Chigozie dropped his fork and it clattered on the table. “Did I hear you say the Lazars are following you? Thomas Fairfax, the Scourge of the Low Countries? And Hooke, Isaac Newton’s Shadow? Were they not destroyed, more than a century ago?”

“You heard me correctly,” the monk agreed. “Black Tom and the Sorcerer were not destroyed by John Churchill’s Glorious Revolution, only driven out of England. And two days ago, I saw Hooke and Fairfax both in a vision. They were coming this way.”

“Can you not mislead them, or hide your tracks, with your craft?” the bishop asked.

“I’ve done what I can,” Thalanes said. “Still they come. Either they have some other way of knowing where we are, or Robert Hooke is simply a more powerful wizard than I am. Both possibilities are grim. Both are likely.”

“I saw them this morning,” Sarah said softly.

“In New Orleans?” the bishop asked her.

She shook her head. “Not yet. But soon. Maybe as soon as tomorrow.”

There was a terrible silence. Cal was suddenly very aware of the lightness of his belt and the fact that his weapons were all in the other room.

When the bishop spoke again, his words surprised Cal. “I have seen my own death. God has shown it to me, and the face of the man who will kill me. I didn’t know the face, but I saw that he wore a hat and fired a gun. He had the eyes of a doomed man, so doomed I felt compassion for him. Perhaps it was a Lazar.”

The room felt very, very small.

“I’m sorry, my friend.” Thalanes’s voice was strained. “I knew evil was at my heels, but I didn’t understand how great an evil it was.”

“God’s will.” The bishop ruminated for a few moments. “I do not think I have any weapons I can give you.”

“What about the Lafitte pistols?” Calvin asked.

The bishop smiled. “Well,” he said, “they are there behind the altar, but I do not think they will help you. They are very ordinary pistols, and are not regularly maintained. Do you need pistols?” He stood, and rummaged in a drawer under the kitchen counter.

“I ain’t much of a shot with a handgun, anyways.” Cal shrugged. “I jest heard they’s special.”

The bishop turned back to face the table with a small purse in his hand. “They are special pistols. But they are not magical. Take this; at least I can help you purchase supplies.” He handed the purse to Calvin. “I assume you are the one handling the silver in this group?”

“Yessir, I reckon I am.” Cal took the money.

“Thank you,” Thalanes murmured.

“Excuse me,” Chigozie said. He stood up from the table and walked out.

“So how do we find Etienne?” Cal asked—it seemed like the practical question that needed answering.

“Chigozie will help you,” the bishop told him. “Chigozie!” he called.

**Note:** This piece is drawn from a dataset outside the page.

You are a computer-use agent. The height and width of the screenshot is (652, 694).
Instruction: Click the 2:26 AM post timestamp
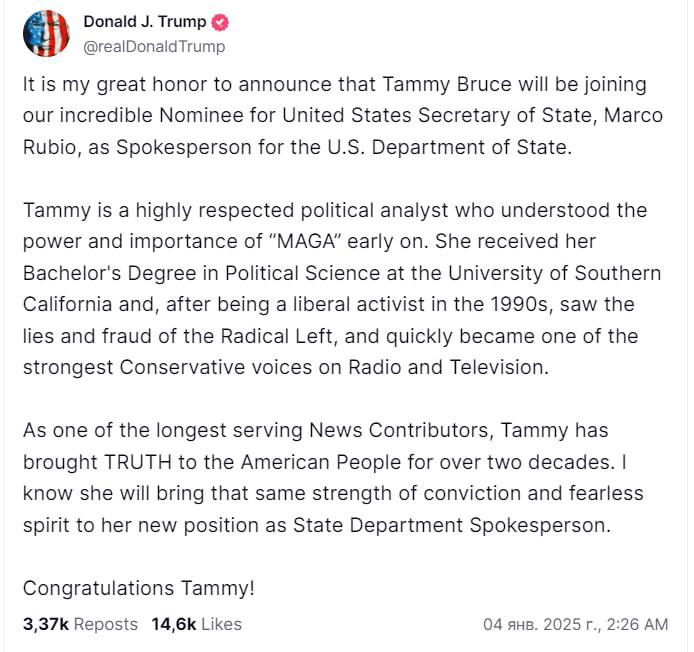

The younger priest came back into the kitchen, holding a small knife in a leather sheath. “Yes,” he agreed. “I will take you to Etienne’s…office. I have some duties in the cathedral this afternoon, though, and in any case, Etienne works late. May I take you tonight? Perhaps you would care to rest here for a few hours in the meantime.”

“We have other errands in New Orleans,” Thalanes demurred. “Maybe we can come find you here again this evening, and you could take us to find Ofodile…Etienne?”

“Of course, as you wish.” Chigozie held up the little knife, and Cal saw that its sheath was elaborately tooled, and that its hilt was wrapped in leather. “I wish I had a better weapon to offer than this,” he said, and he pulled it from its sheath. “It is a letter opener—the Bishop of Miami sent it to me as a gift upon my ordination—but if it were sharpened to a finer edge, I believe it would be meaningful as a weapon.”

Cal was about to protest that he hadn’t held a knife so tiny since he got out of short pants, but then his eye caught the dull gleam of the blade and he realized why Father Chigozie was offering them his letter opener.

The knife was made of silver.

“Thank you.” He accepted the weapon.

* * *

The Heron King clubbed William Penn in the head. For the first time in many days, Obadiah laughed.

“But, sir,” cried the Penn puppet in a shrill, nasal voice, “I shall have this land whether thou wilt or no. My Germans, my Englishmen, and my Lenni Lenape desire a land where they may live in peace.” He wore a Pennslander’s hat, round-crowned, wide-brimmed, and black, and curly white hair fell to his shoulders. He was dressed all in blue, with conspicuous gold thread.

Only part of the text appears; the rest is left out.